The current study utilized a single irrigating pressure via a pressure irrigator (higher pressures) and was therefore unable to resolve the issue of whether different irrigating pressures make a difference in outcomes. The lack of clinical evidence regarding irrigating pressures has been reflected by altering preferences for open wound irrigation among surgeons. In a survey of 577 orthopaedic surgeons managing open tibial fractures, 39% preferred high-pressure irrigation whereas 45% used low-pressure irrigation in their treatment of open wounds5. Given the lack of consensus and conflicting biologic evidence, a clinical investigation of irrigation pressure may also be warranted.

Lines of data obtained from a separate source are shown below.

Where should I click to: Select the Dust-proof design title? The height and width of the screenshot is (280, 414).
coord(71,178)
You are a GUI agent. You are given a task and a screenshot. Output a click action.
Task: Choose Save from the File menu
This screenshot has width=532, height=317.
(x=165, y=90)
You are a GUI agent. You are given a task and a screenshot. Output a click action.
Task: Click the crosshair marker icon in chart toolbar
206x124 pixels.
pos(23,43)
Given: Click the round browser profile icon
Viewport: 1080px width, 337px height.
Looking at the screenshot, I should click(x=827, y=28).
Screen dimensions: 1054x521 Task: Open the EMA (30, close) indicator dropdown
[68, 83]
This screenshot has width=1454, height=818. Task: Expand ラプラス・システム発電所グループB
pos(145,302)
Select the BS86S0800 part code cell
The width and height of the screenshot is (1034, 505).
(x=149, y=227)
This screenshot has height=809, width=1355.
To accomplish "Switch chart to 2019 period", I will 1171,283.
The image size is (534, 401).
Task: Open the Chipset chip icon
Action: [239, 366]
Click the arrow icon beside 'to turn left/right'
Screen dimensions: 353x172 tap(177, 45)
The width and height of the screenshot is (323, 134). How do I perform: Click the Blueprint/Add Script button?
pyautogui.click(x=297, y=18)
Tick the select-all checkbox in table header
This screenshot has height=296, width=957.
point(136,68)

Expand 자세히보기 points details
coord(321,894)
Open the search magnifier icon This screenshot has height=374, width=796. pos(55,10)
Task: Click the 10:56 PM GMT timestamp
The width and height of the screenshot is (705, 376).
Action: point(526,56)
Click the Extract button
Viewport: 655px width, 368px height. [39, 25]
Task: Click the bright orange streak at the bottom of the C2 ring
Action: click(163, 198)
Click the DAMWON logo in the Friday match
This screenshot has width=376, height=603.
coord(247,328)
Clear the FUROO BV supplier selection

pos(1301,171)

In conclusion, the current trial by Anglen provides pivotal information to guide current practice. The estimates it provides to guide further study in the field are as important as its confirmation of the benefits of castile soap on wound healing. This trial has undoubtedly set the benchmark for future study in this field.
*The authors did not receive grants or outside funding in support of their research or preparation of this manuscript. They did not receive payments or other benefits or a commitment or agreement to provide such benefits from a commercial entity. No commercial entity paid or directed, or agreed to pay or direct, any benefits to any research fund, foundation, educational institution, or other charitable or nonprofit organization with which the authors are affiliated or associated.
References
1. Tsukayama DT, Schmidt AH. Open fractures. Current Treatment Options in Infectious Diseases. 2001;3:301-7.
2. Anglen JO. Wound irrigation in musculoskeletal injury. J Am Acad Orthop Surg. 2001;9:219-26.
3. Bhandari M, Adili A, Schemitsch EH. The efficacy of low-pressure lavage with different irrigating solutions to remove adherent bacteria from bone. J Bone Joint Surg. 2001;83:412-9.
4. Anglen JO, Gainor BJ, Simpson WA, Christensen G. The use of detergent irrigation for musculoskeletal wounds. Int Orthop. 2003;27:40-6.
5. Bhandari M, Guyatt GH, Tornetta P 3rd, Swiontkowski MF, Hanson B, Sprague S, Syed A, Schemitsch EH. Current practice in the intramedullary nailing of tibial shaft fractures: an international survey. J Trauma 2002; 53:725-32.